• _Task prompt_:
Exactly as they appear, retype the lines from the one containing "Edit Patricia Wilson's booking" through the final line of the data below. Leave pictures out.

(Collected data)
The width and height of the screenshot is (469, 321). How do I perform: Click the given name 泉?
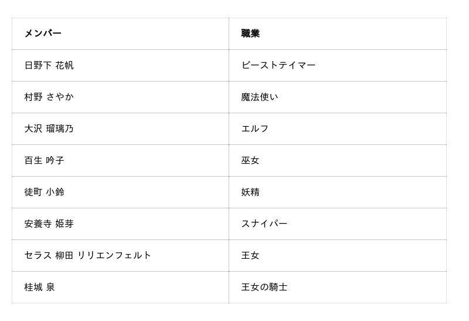[x=50, y=287]
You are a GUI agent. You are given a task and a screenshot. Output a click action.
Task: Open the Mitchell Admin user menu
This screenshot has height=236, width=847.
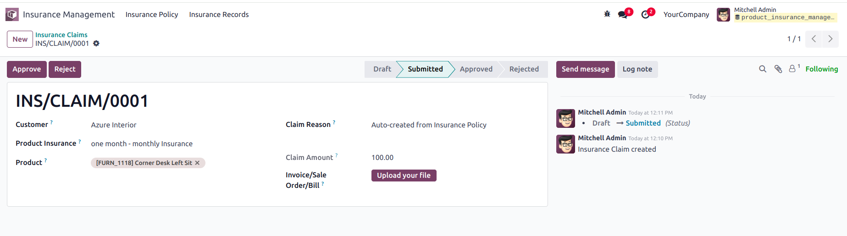[777, 15]
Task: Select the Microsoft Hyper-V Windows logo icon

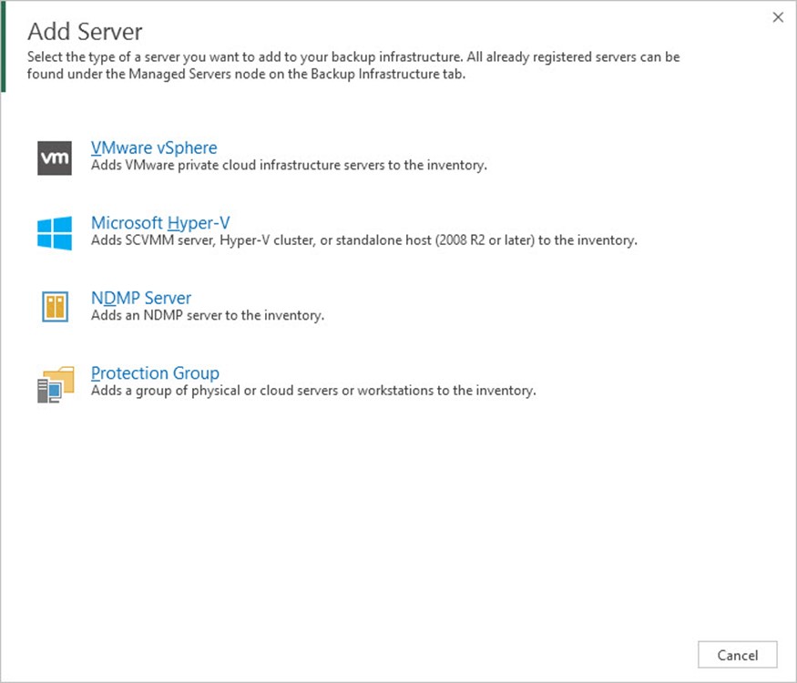Action: click(55, 232)
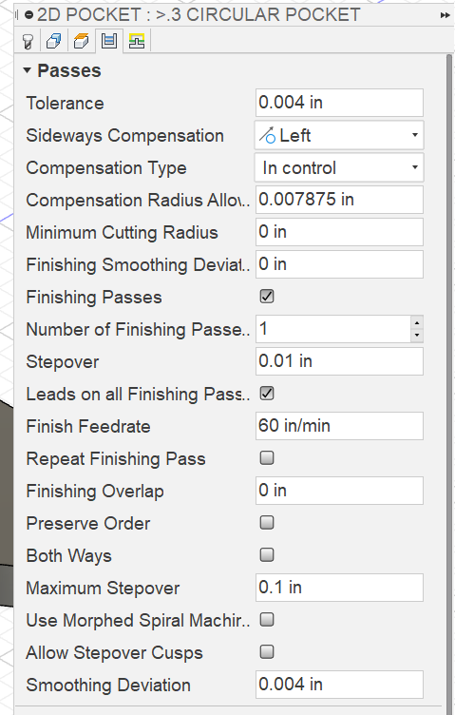455x715 pixels.
Task: Uncheck Leads on all Finishing Passes
Action: [267, 394]
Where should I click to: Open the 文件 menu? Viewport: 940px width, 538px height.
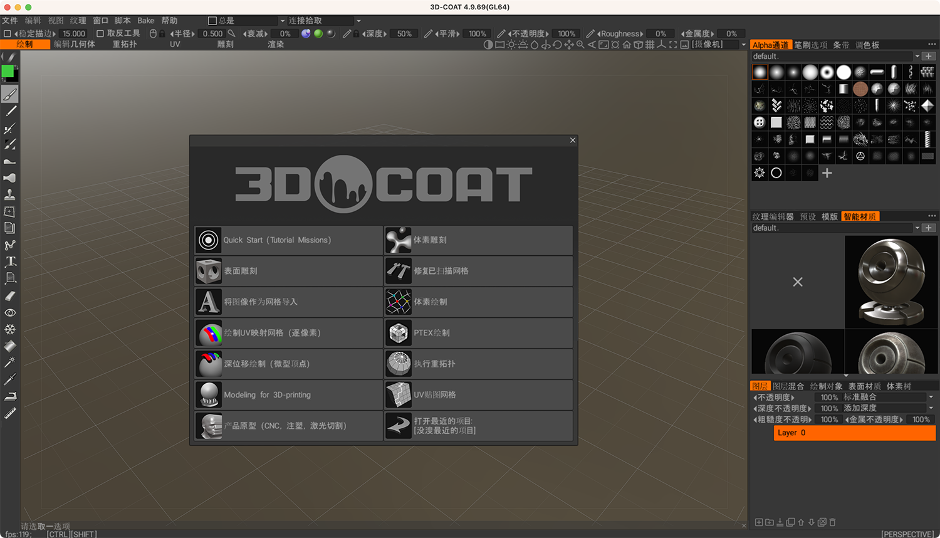pos(9,20)
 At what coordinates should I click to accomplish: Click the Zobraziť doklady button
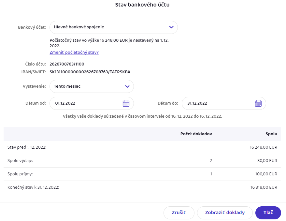point(225,213)
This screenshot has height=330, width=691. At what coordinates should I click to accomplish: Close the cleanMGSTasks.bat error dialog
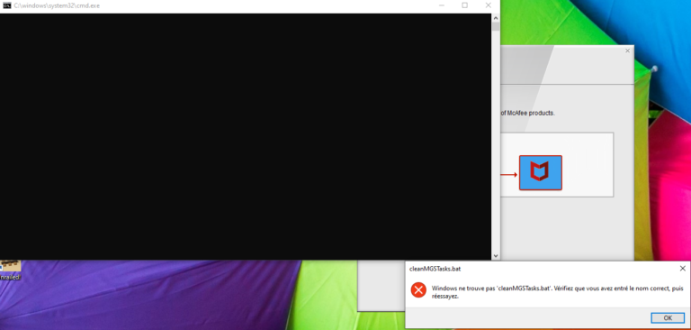pyautogui.click(x=682, y=268)
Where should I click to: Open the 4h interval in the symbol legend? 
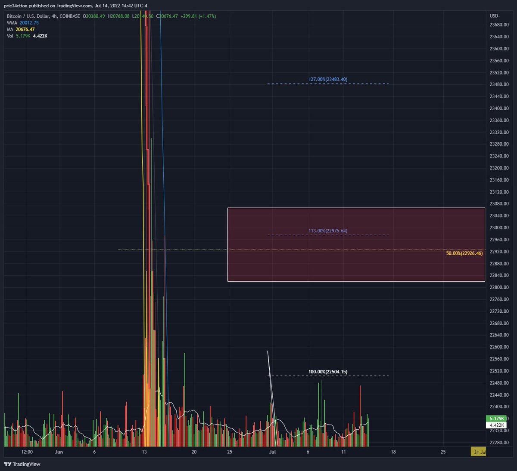pos(53,15)
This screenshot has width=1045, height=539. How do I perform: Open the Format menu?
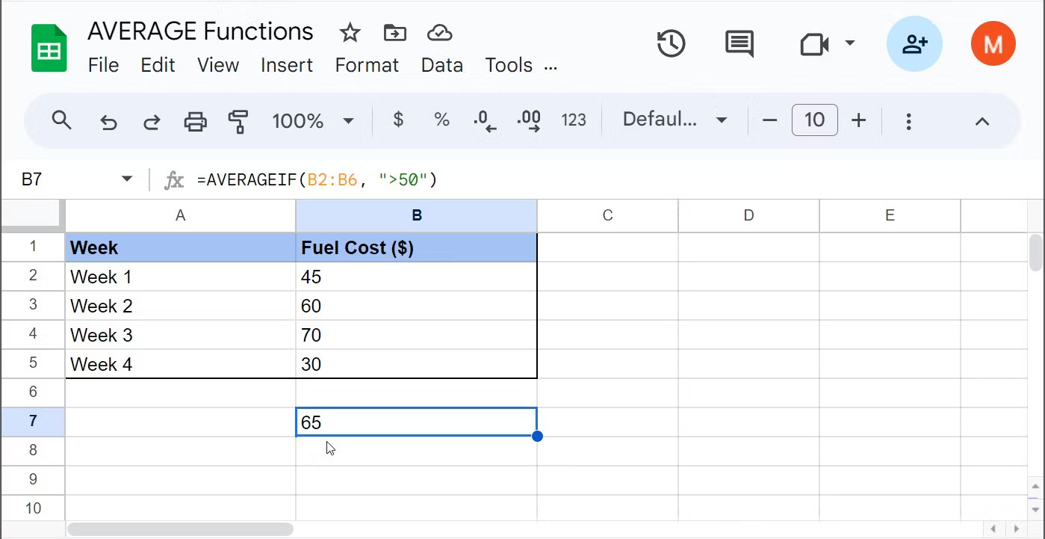click(x=367, y=65)
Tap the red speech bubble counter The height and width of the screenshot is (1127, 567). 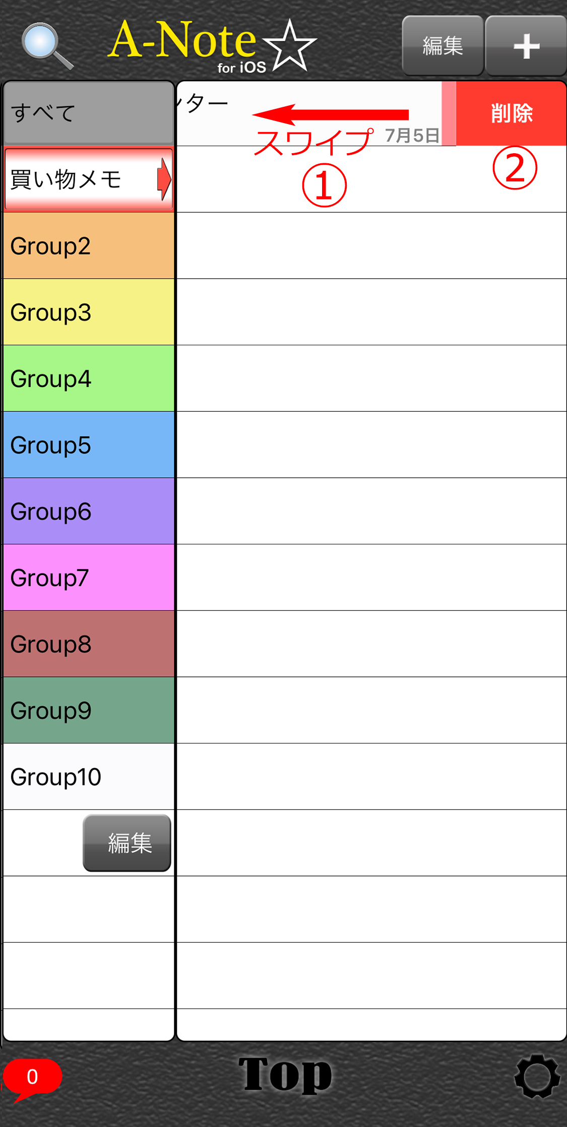[x=32, y=1078]
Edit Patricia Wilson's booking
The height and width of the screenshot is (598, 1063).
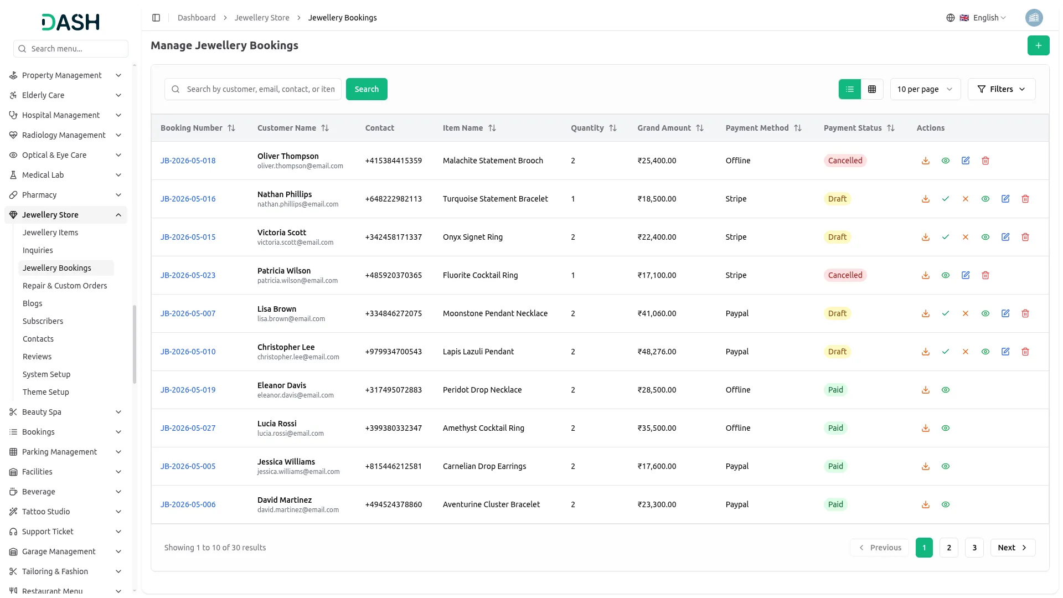click(x=965, y=275)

• _Answer box_:
Edit Patricia Wilson's booking
The height and width of the screenshot is (598, 1063).
click(x=965, y=275)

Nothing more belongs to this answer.